Interdisziplinäre Konferenz "Provozierte Bewunderung. Selbstinszenierungen und Vergemeinschaftung" / Interdisciplinary Conference "Provoked Admiration. Self-Fashioning and Collective Affectivity"

Daniela Hahn Announcement
Location
Switzerland
Subject Fields
Cultural History / Studies, Literature, Philosophy, Sociology
 Die Tagung setzt sich zum Ziel, die ästhetischen, sozialen und politischen Dimensionen von Bewun­derung vom Anstaunen bis zur Verehrung zu untersuchen.
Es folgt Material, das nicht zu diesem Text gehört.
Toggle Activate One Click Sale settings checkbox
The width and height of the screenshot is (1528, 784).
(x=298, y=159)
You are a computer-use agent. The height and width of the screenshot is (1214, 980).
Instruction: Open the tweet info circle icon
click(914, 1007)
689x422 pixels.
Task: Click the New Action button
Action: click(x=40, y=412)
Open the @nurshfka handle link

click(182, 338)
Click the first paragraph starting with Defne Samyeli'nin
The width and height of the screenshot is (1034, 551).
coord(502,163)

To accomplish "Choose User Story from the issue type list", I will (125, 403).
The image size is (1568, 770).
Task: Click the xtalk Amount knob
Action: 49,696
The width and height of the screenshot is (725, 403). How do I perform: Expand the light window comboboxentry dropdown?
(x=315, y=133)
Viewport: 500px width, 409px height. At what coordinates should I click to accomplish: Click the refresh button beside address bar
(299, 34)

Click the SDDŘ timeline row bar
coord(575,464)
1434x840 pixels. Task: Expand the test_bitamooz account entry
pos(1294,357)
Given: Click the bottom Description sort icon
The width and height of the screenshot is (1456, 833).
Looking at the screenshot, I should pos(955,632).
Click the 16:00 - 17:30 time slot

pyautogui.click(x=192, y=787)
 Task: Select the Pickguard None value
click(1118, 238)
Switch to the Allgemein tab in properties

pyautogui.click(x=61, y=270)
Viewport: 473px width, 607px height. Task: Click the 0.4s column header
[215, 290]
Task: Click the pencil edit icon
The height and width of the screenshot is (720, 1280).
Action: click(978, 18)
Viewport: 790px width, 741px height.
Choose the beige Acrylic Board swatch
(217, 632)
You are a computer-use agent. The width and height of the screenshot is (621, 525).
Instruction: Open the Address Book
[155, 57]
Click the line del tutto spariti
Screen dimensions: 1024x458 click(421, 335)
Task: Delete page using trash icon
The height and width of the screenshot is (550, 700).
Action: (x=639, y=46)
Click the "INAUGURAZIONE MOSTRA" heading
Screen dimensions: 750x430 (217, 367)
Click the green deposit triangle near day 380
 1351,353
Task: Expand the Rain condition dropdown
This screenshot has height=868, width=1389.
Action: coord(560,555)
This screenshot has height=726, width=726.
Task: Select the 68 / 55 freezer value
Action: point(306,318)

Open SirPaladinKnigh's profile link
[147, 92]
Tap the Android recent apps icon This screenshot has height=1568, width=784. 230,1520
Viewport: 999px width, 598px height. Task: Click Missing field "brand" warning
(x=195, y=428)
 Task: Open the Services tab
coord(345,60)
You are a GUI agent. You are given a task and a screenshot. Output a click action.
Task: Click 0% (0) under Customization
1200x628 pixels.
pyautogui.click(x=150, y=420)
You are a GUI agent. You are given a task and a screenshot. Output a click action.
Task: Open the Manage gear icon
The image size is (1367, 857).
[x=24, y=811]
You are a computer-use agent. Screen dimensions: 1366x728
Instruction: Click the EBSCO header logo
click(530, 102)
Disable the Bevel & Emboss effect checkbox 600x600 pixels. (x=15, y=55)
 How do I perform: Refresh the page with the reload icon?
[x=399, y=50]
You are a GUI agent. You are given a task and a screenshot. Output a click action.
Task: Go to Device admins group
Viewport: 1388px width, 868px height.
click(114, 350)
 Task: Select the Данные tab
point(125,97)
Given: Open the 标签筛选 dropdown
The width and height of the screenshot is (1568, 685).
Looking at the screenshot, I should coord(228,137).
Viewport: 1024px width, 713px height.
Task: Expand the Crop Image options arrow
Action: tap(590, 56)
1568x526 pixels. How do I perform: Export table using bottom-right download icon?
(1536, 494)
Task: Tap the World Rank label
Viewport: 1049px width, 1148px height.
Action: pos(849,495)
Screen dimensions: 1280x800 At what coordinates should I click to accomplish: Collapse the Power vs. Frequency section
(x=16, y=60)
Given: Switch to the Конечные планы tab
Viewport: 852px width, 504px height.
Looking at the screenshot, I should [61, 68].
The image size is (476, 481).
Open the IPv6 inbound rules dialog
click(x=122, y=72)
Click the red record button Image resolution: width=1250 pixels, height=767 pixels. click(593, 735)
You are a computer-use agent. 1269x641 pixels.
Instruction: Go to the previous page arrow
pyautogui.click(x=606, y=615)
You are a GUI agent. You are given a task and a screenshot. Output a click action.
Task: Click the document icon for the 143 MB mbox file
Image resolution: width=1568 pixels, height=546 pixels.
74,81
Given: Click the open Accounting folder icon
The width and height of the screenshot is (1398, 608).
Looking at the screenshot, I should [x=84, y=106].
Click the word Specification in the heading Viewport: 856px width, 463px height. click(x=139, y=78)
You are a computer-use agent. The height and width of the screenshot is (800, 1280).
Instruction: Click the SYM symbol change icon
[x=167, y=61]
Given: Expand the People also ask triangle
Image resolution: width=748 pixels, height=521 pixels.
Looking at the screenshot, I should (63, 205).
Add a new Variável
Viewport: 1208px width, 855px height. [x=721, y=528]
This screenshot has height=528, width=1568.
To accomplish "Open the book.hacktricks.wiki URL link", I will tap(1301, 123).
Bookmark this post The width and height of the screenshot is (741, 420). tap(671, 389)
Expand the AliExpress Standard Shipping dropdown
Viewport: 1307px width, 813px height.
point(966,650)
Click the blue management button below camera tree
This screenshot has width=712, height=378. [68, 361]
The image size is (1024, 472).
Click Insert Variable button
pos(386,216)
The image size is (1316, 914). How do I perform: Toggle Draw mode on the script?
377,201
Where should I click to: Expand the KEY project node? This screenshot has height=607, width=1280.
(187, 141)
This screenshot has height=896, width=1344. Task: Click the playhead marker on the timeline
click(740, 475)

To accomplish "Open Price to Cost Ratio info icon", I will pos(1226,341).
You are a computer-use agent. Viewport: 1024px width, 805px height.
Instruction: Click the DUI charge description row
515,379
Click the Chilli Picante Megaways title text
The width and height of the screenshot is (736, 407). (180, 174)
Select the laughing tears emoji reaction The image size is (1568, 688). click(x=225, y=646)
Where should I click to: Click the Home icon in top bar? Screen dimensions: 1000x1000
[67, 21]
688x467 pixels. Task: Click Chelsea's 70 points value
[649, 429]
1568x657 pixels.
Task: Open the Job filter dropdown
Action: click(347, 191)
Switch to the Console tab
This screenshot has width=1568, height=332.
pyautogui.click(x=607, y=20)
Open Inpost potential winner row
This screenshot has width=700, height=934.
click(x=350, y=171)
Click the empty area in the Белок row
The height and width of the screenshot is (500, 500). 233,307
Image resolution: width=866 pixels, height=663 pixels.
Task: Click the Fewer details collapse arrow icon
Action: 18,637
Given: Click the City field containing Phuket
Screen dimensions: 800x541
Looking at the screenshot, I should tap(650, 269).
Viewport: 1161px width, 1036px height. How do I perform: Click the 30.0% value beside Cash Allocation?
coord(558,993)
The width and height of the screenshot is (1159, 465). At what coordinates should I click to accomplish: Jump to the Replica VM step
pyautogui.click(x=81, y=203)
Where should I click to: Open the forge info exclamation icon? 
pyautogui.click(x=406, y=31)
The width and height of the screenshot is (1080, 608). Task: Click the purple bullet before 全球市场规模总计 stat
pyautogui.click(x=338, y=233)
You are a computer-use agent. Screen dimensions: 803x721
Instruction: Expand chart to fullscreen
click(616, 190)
Ausgangspunkt ist die Frage, wie und mittels welcher Verfahren, Formen und Techniken Bewunderung in sozialen, medialen und künstle­rischen Settings provoziert und inszeniert wird und welche historisch je unterschiedlichen Konzepte und (Selbst-)Modellierungen des Subjekts dabei jeweils auf dem Spiel stehen. In diesem Sinne ver­bindet die Tagung die Debatte um Subjektivierungsprozesse (doing subject) mit der Frage nach einer Ästhetik und Politik der Bewunderung. Bewundert wird jemand (oder etwas), dessen besondere oder sogar einzigartige Eigenschaften und Fähigkeiten, dessen Stil und Auftreten beeindrucken, begeistern und in ihren Bann ziehen. Diese Wirkungen beruhen auf Regimen der Lenkung von Aufmerksamkeit und einem Prozess der Singularisierung, der das Einzigartige, Nicht-Standardisierte oder Perfektio­nierte zum kulturellen (Selbst-)Ideal erhebt. Die Evokation von Bewunderung ist in diesem Spiel zwi­schen Subjekt und Objekt, Individuum und Kollektiv, perspektivierter Wahrnehmung und kollektivem Imaginärem, ein entscheidender Motor. Sie ist nicht nur verknüpft mit Strategien der Selbstinszenie­rung, sondern impliziert auch die Möglichkeit der Instrumentalisierung von Bewunderung durch Ver­fahren der Überwältigung, der Überraschung, aber auch der Täuschung und des Fakes, um bestehen­de kulturelle Ordnungen abzusichern oder zu unterminieren.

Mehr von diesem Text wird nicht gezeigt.